Making Democracy One's Own: International Conference at JCU

Making Democracy's One's Own

From left: JCU professor Michael Driessen, Rashied Omar, Roberto Catalano, Fadi Daou, Najeeba Sayeed, Lailatul Fitriyah

The John Cabot University Interfaith Initiative co-hosted a major international conference last week on Making Democracy One’s Own: Muslim, Catholic and Secular Perspectives in Dialogue on Development, Democracy and Peace, in partnership with the University of Notre Dame, the Italian Ministry of Foreign Affairs, the Sophia University Institute and the U.S. Embassy to the Holy See.

The conference brought together scholars, policy-makers, practitioners and theologians to explore the links between contemporary, religiously rooted projects of making democracy, interreligious dialogue and foreign policies aimed at countering religious extremism. Keynote speakers included Scott Appleby of the University of Notre Dame, Graeme Wood of the Atlantic Monthly, Katherine Marshall of Georgetown University and the World Bank, Asef Bayat of the University of Chicago, Amer al-Hafi from Jordan’s Royal Institute for Interfaith Studies and Khalid Chaouki of the Italian Parliament.
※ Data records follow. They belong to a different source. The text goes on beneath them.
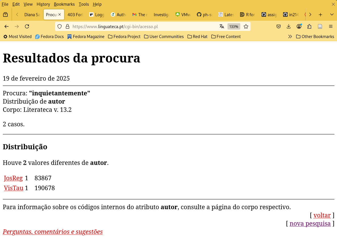Open the Downloads panel icon
Image resolution: width=337 pixels, height=239 pixels.
click(288, 26)
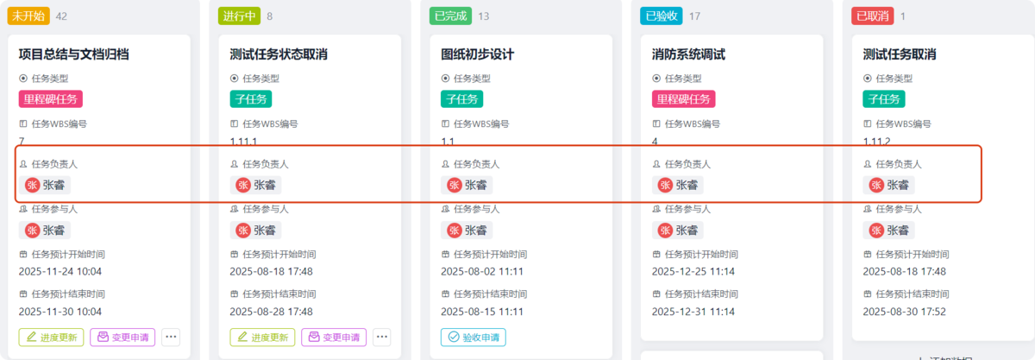
Task: Open more options on 测试任务状态取消 card
Action: point(382,337)
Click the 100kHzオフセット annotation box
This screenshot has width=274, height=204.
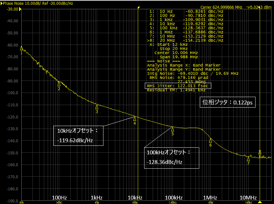click(172, 158)
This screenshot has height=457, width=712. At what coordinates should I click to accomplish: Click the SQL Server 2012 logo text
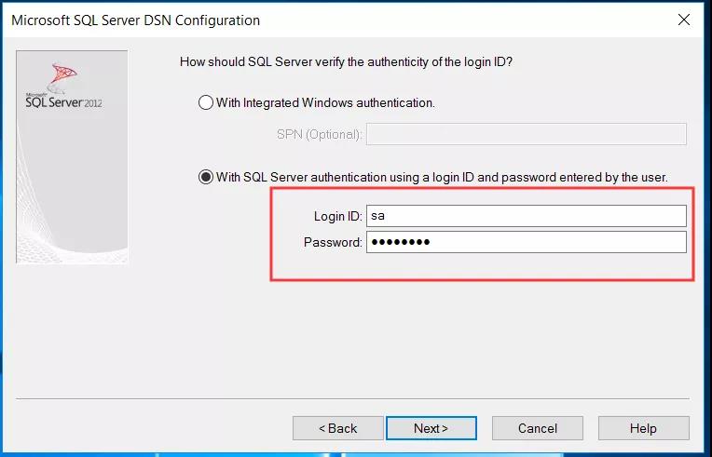tap(63, 102)
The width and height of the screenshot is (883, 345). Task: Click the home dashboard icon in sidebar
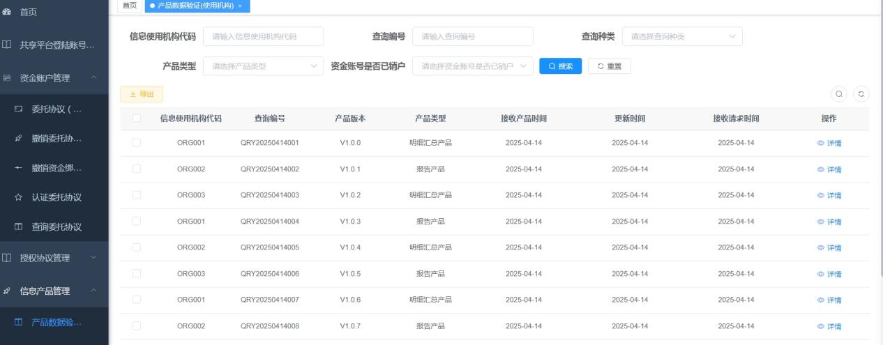[7, 13]
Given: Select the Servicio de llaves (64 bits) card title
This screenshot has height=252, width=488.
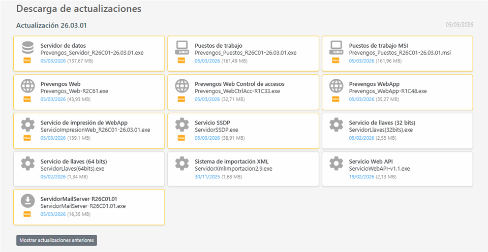Looking at the screenshot, I should coord(74,162).
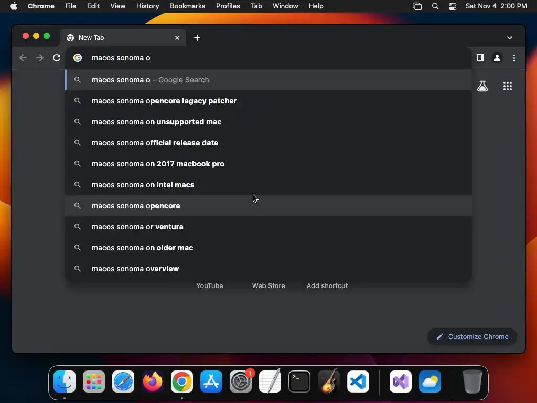
Task: Open the profile avatar icon
Action: 497,58
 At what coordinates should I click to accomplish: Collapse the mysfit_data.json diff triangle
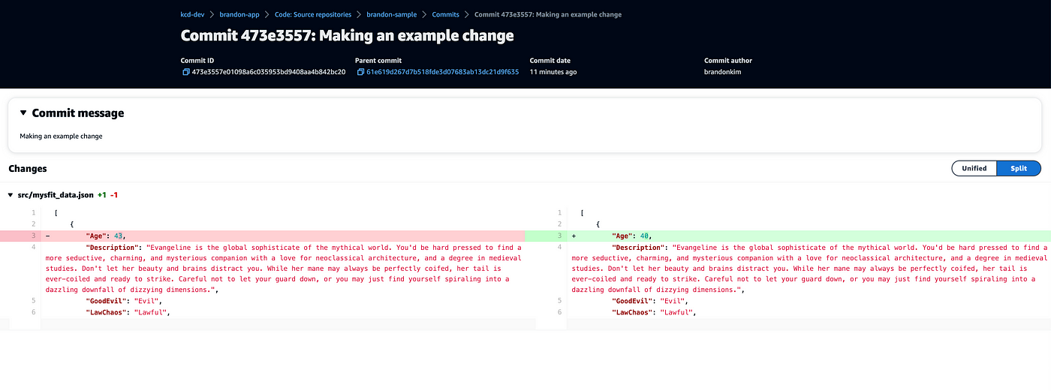coord(11,195)
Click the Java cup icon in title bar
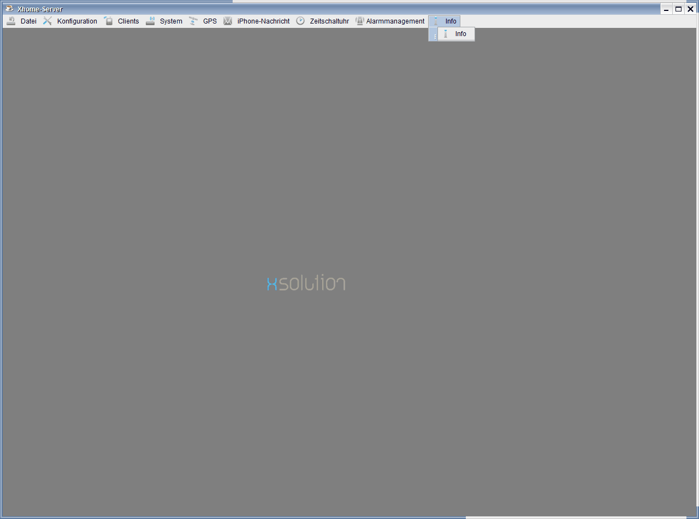The height and width of the screenshot is (519, 699). pos(9,9)
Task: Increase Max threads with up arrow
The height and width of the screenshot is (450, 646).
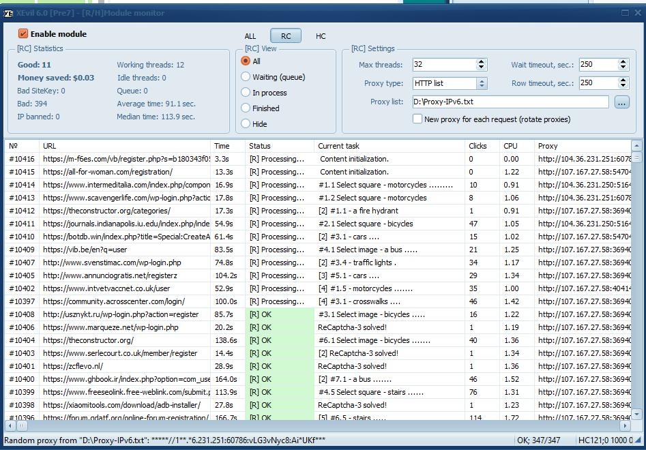Action: tap(481, 61)
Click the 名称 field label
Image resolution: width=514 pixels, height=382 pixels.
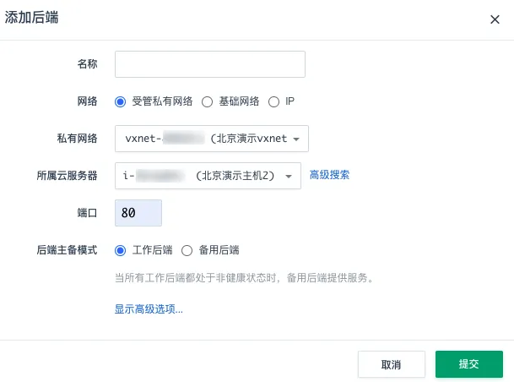click(87, 64)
A dynamic public roundtable session was held on evening of Monday, May 30th at John Cabot University, featuring a panel of contemporary practitioners of Muslim-Catholic-Secular dialogue. On Tuesday, May 31st a second public session was held at the Italian Senate, hosted by the chairman of the Italian Senate’s Foreign Relations committee, the honorable Pier Ferdinando Casini. Shaun Casey, the US Special Representative for Religion and Global Affairs, made a landmark speech to open the evening’s conversation in which he defended the institution of his office and the role it has played in engaging religious communities abroad and countering religious expressions of violent extremism over the last 5 years.